>>

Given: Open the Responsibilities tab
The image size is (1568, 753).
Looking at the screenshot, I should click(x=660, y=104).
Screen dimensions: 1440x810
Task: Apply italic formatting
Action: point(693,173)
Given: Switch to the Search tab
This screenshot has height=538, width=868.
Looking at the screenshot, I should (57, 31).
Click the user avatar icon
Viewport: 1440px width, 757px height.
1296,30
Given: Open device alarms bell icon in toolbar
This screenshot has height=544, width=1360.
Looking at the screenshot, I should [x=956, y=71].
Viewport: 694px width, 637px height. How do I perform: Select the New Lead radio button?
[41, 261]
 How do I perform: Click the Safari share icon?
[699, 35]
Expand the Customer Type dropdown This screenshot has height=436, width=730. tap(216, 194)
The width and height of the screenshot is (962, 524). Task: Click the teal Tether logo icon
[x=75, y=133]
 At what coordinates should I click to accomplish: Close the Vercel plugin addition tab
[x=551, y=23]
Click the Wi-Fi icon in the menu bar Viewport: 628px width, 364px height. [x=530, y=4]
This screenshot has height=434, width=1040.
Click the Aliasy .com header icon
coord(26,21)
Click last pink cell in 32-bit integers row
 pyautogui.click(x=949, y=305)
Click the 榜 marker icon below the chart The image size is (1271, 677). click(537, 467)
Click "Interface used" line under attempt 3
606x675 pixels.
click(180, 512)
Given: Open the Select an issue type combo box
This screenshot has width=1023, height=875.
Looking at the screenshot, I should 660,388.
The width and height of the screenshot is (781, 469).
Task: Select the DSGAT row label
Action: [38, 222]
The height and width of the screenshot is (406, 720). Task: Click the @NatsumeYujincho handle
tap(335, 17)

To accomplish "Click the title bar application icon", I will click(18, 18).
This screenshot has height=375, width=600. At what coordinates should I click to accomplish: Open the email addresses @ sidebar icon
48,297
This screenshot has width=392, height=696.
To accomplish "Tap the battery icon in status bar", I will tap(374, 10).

<<

**The problem**.
Using the data above, establish how many lines include the word "will"; the reply is that number only.

**Result for this task**.
2